The Girl Who Played With Fire by Stieg Larsson, 630 pages, 2010
Mikael Blomkvist, crusading journalist and publisher of the magazine Millennium, has decided to run a story that will expose an extensive sex trafficking operation between Eastern Europe and Sweden, implicating well-known and highly placed members of Swedish society, business, and government.
But he has no idea just how explosive the story will be until, on the eve of publication, the two investigating reporters are murdered. And even more shocking for Blomkvist: the fingerprints found on the murder weapon belong to Lisbeth Salander—the troubled, wise-beyond-her-years genius hacker who came to his aid in The Girl with the Dragon Tattoo, and who now becomes the focus and fierce heart of The Girl Who Played with Fire.

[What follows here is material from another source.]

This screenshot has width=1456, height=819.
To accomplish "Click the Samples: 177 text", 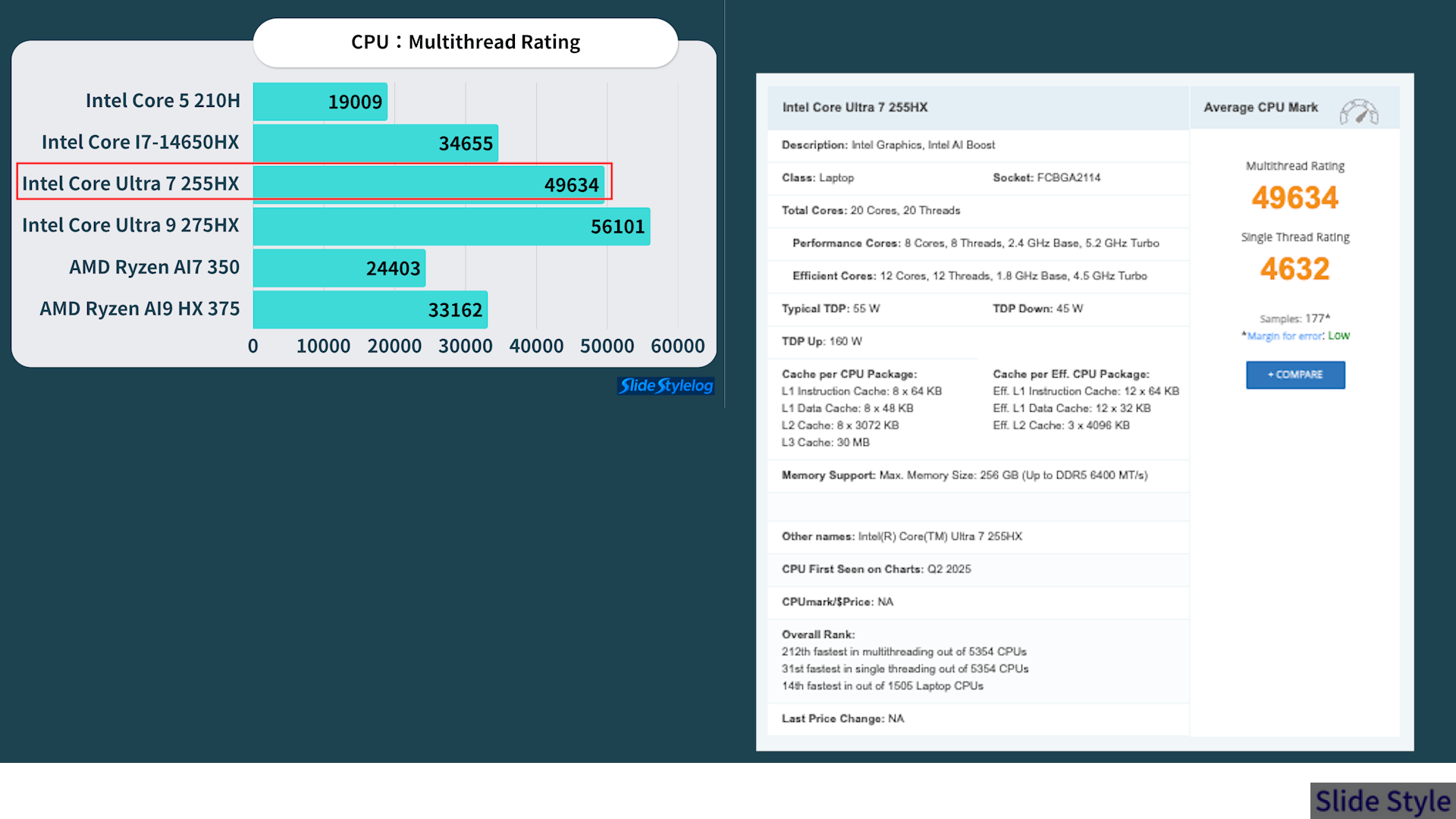I will tap(1294, 318).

As Blomkvist, alone in his belief in Salander’s innocence, plunges into an investigation of the slayings, Salander herself is drawn into a murderous hunt in which she is the prey, and which compels her to revisit her dark past in an effort to settle with it once and for all.
I enjoyed this second book in the millenium trilogy even more than the first - The Girl with the Dragon Tattoo which was also exceptional. The books are very long but are so well written and interesting that it keeps you enthralled and you can't wait to turn the next page.

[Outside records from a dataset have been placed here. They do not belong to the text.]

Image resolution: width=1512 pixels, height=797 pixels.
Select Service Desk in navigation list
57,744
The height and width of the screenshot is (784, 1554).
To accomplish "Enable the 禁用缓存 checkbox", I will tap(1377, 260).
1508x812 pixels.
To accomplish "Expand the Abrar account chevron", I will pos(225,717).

I love both the characters of Mikael Blomkvist and Lisbeth Salander but especially Lisbeth as she is the brilliant, tough and resourceful woman who is the driving force in the trilogy. We learn a lot more about Lisbeth, where she comes from, the difficulties she faced growing up and what contributed to making her the loner she is today.

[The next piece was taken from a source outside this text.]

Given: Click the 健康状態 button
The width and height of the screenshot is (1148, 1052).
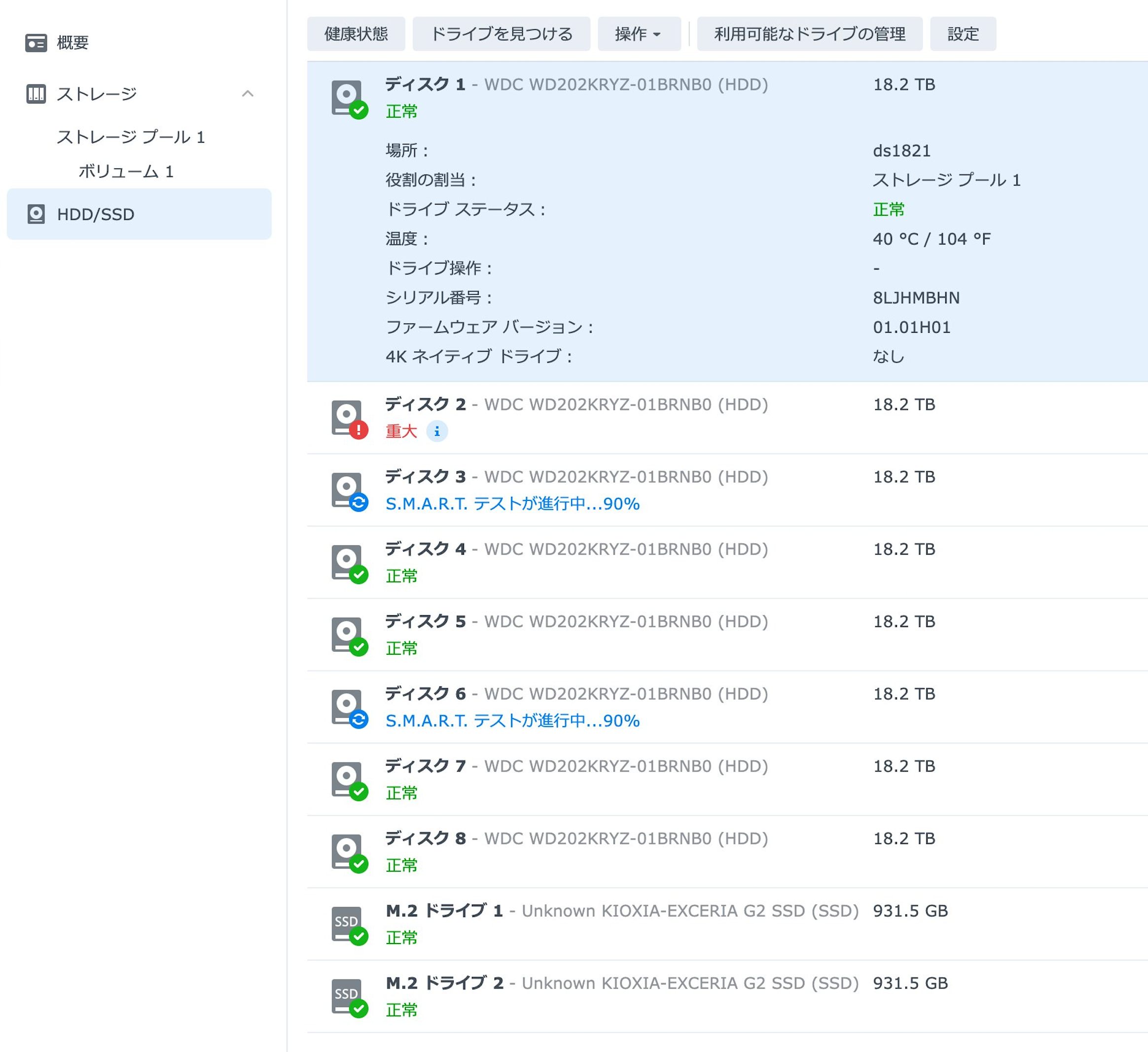Looking at the screenshot, I should coord(356,34).
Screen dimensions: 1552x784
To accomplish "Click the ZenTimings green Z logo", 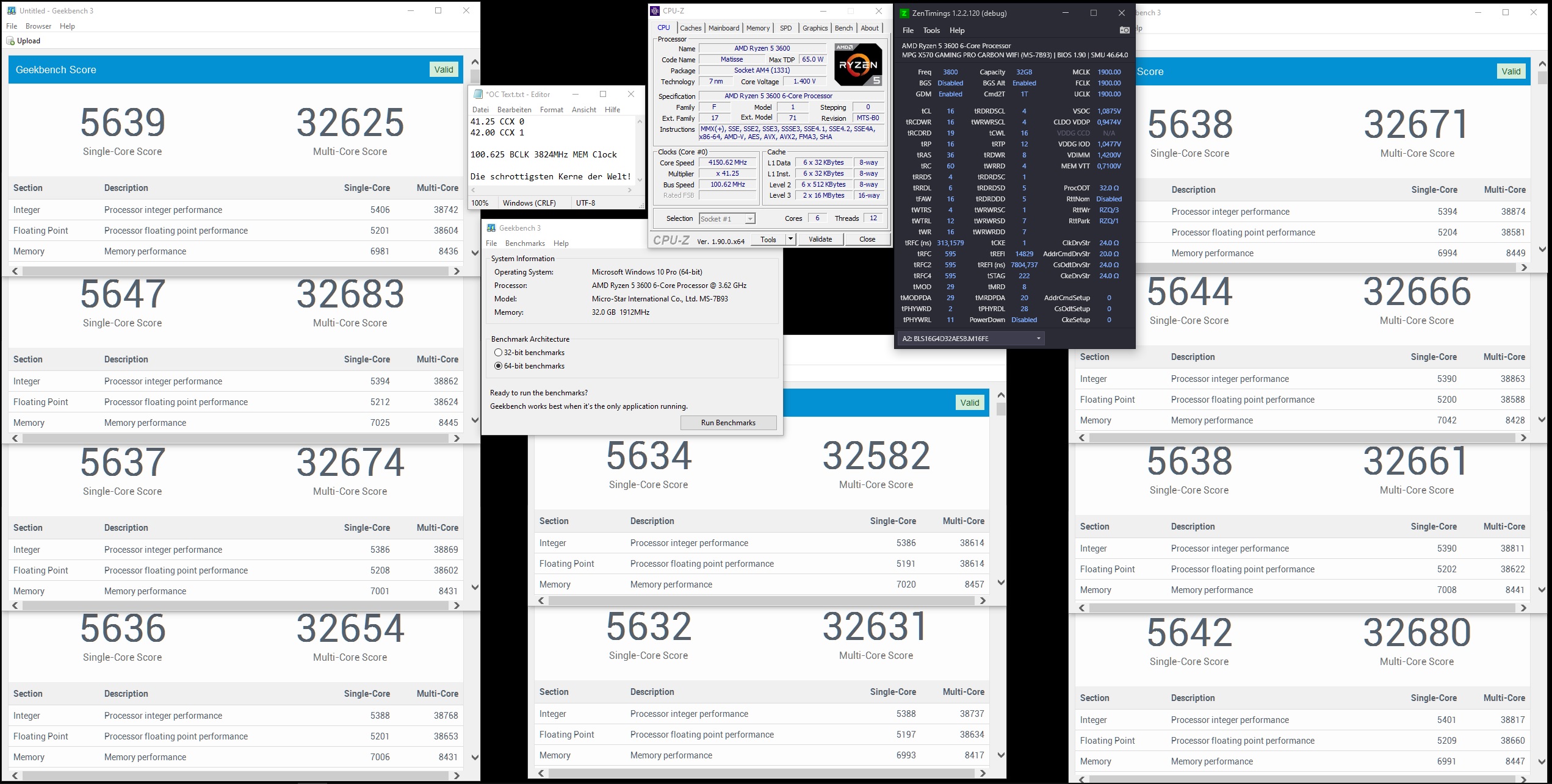I will click(904, 13).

The story focuses on two investigative journalists who are writing a book exposing the ugliness, corruption and criminal world of Sweden's sex trade. They are murdered before they are able to see the publication of their book and the killings seem obviously tied to the investigation, or so Blomkvist believes. The problem is that the police are focusing on accusing Lisbeth of the murders and not looking into the possibility that the pair could have been murdered because of their research into the underworld. Another death occurs which seems linked to the other two and Blomkvist is determined to prove Salander's innocence. It is a mad cap adventure and when you finish reading it, you cannot wait to start the third book as you just have to know what becomes of Lisbeth and Mikael as well as many of the other characters who are also so well written that you have a connection to each and every one of them.
The only bad part of this trilogy is that there will not be anymore as the author, Stieg Larsson, died suddenly at the age of 50. His work is sure to stand the test of time and is a glowing testament to this fine author and his work. Luckily, we are able to appreciate this trilogy and enjoy his work, although small in quantity is huge in quality.